| PROBLEM TO WORK ON |
All of the entries need to be set down exactly as they read.

Top of TASK INPUTS

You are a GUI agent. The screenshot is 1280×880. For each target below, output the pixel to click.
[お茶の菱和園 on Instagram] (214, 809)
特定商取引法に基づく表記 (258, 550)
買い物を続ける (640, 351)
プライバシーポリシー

Bottom of TASK INPUTS

| COMPLETED TASK |
You are a GUI agent. The screenshot is 1280×880. For each target below, output the pixel to click.
[お茶の菱和園 on Instagram] (214, 809)
特定商取引法に基づく表記 (258, 550)
買い物を続ける (640, 351)
プライバシーポリシー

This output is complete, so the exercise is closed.